(Saved entries)
◇ ◇ ◇ ◇ ◇ ◇ ◇

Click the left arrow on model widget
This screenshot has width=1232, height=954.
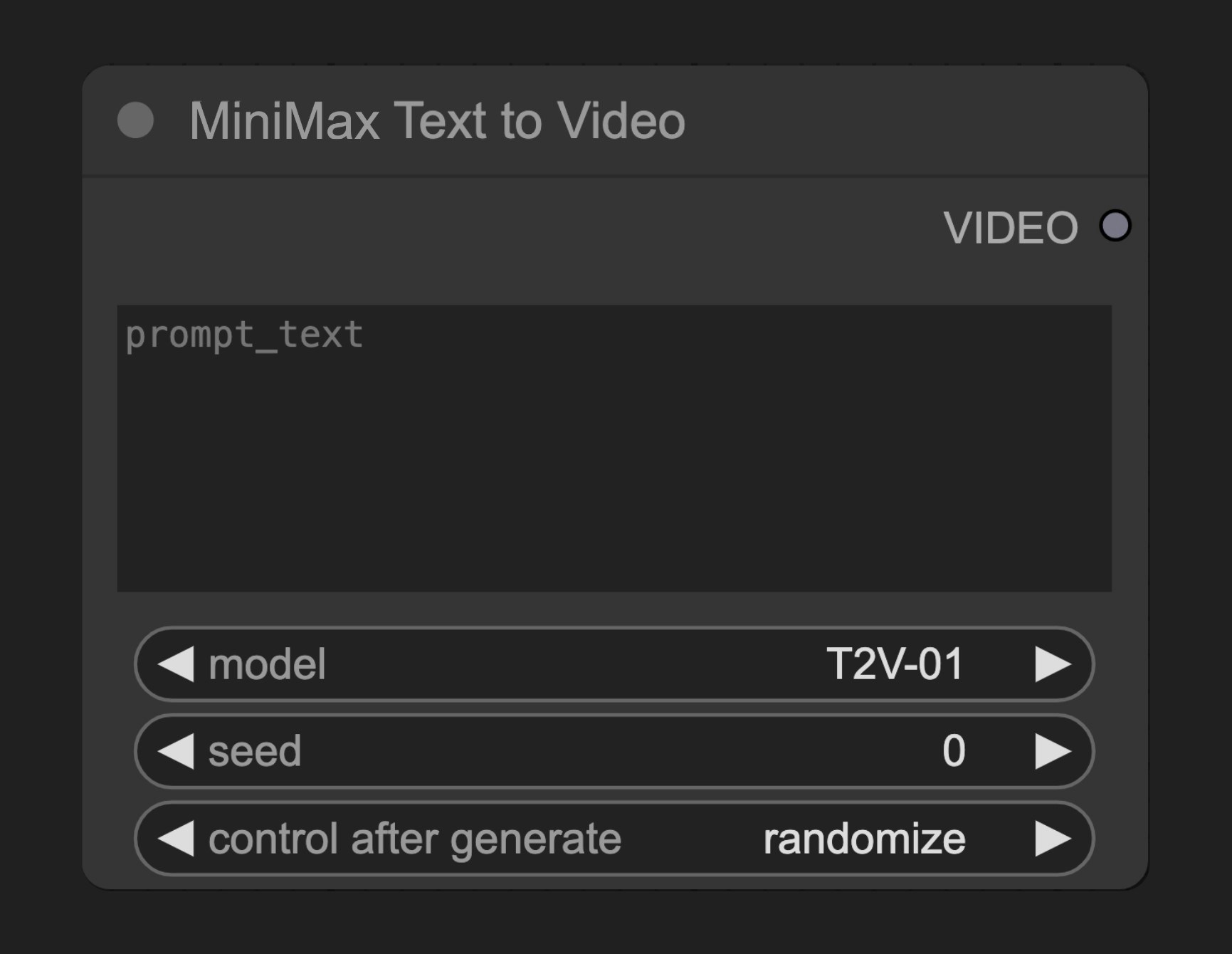(177, 664)
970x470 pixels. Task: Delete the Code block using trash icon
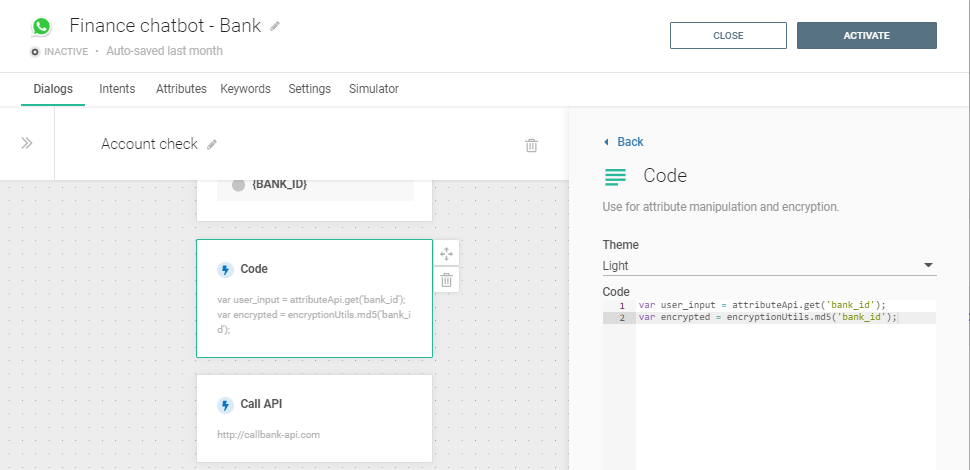(x=447, y=280)
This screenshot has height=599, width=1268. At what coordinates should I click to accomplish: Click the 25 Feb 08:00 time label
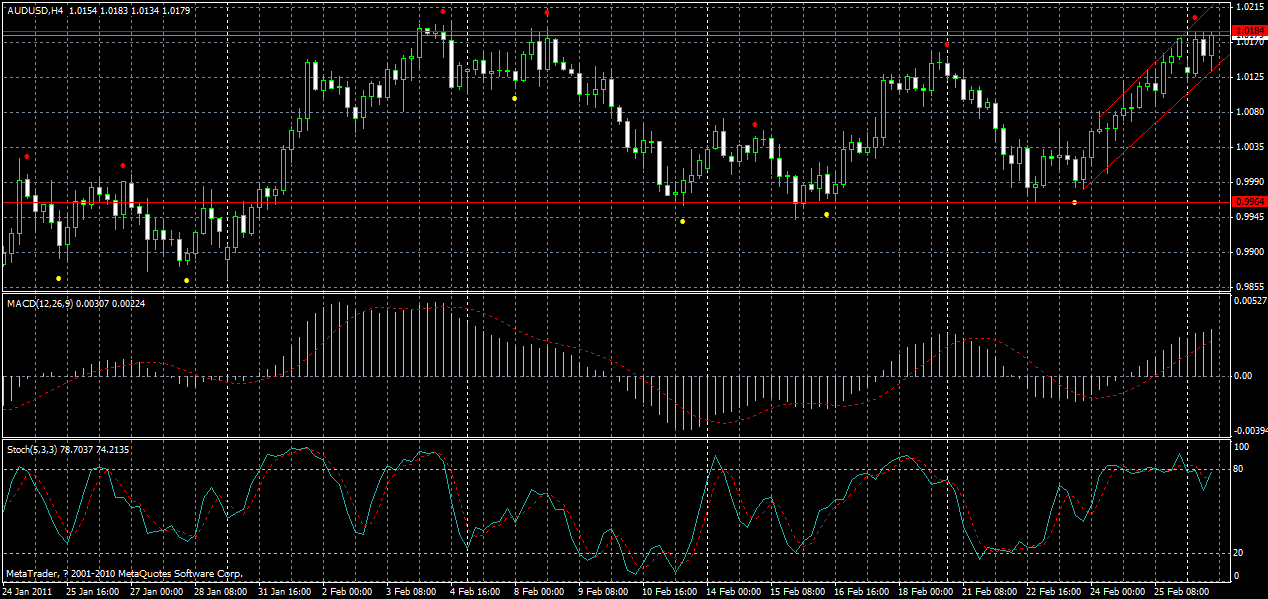(x=1180, y=590)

◇ ◇ ◇ ◇ ◇ ◇ ◇

#### [AIM OF THE TASK]
Print every entry above again without changing a word, and omit the pictures.

#### [PROBLEM SOLUTION]
Click the left arrow on model widget
This screenshot has width=1232, height=954.
(177, 664)
970x470 pixels. Task: Delete the Code block using trash icon
(x=447, y=280)
This screenshot has height=599, width=1268. At what coordinates should I click to accomplish: Click the 25 Feb 08:00 time label
(x=1180, y=590)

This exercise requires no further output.